Putting a bit finer point on the funding matter - the gummint, primarily the DOD, funds things that look to have a national security benefit. Other funding comes from those who see a profit in the enterprise. Very little money goes to what’s called basic research, because, in the largest sense, in this country, there’s very little interest in knowledge, per se. We are an anti-intellectual nation and that’s revealed, among other places, in the way we spend our money.
Are there other countries that put more money into basic research? Can you give us a citation showing how much money those nations spend on basic research as compared to the U.S.?
Even research has to have a useful purpose. You just can’t say “I want a million dollars to look at something 'cause it’s cool.”
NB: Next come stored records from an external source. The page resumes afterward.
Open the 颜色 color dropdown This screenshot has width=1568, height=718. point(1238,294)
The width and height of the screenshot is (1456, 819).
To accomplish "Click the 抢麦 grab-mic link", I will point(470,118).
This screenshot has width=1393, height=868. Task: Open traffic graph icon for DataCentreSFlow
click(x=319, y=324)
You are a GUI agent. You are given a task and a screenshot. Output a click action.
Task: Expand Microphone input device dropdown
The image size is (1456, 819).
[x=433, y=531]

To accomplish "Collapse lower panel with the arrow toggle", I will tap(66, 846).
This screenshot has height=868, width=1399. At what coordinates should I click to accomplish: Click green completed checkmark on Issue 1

Like the OP said “Only 3% has been discovered.” Well if 97% is undiscovered how do you know the total before you research it? You need to answer questions like these to get money.
More importantly you must show cause. Even if you get money, or are able to get past stage one, you have to show that the money you get will lead to an end, as opposed to just more requests for money.
Research to farm the oceans was big in the 60s and up to the mid 70s when environmentalists realized it’s probably best to leave the ocean alone as it forms the base of the food chain. You don’t want to disturb that.
That’s not really accurate. True, a lot of government research money goes into applied research, especially in the DOD where it’s used to develop new hardware for the military. But even then, the US leads the world in basic research spending. From the AAAS chart I linked to previously, they estimate around $30 billion in basic research, $30 billion in non-defense applied research, and $86 for defense R&D. So basic research gets a pretty generous amount of funding. And no other country outspends the US in absolute monetary terms, though some do spend a greater percent of GDP on basic research. I can’t find a good chart comparing basic research spending in a direct way, but there are a bunch of relative comparisons here.
Hell, I work in basic research, and I really can’t complain that much about lack of funding. More would always be great, but my biggest complaint is the boom and bust cycles in funding levels. One administration increases the NIH budget, the next freezes it, the next dumps a pile of stimulus money. The result is almost a gold-rush sort of atmosphere, where lots of new people join a field with the funding booms, but then there’s too little money to go around when the funding dries up.
Probably the same place “you only use 10% of your brain” came from, out of their ass.
Or perhaps the 3% refers to the volume of the ocean that has been explored. The thing, after all, is not infinite.
NO part of the deep ocean is well-explored. I don’t knwo what the quoted 3% applies to, but less than 1% of the deep sea floor has ever been visited, at all…let alone explored. More men have been to the surface of the moon than the bottom of the deep ocean.
And, furthermore, they’ve only been there for . . . oh, forget it.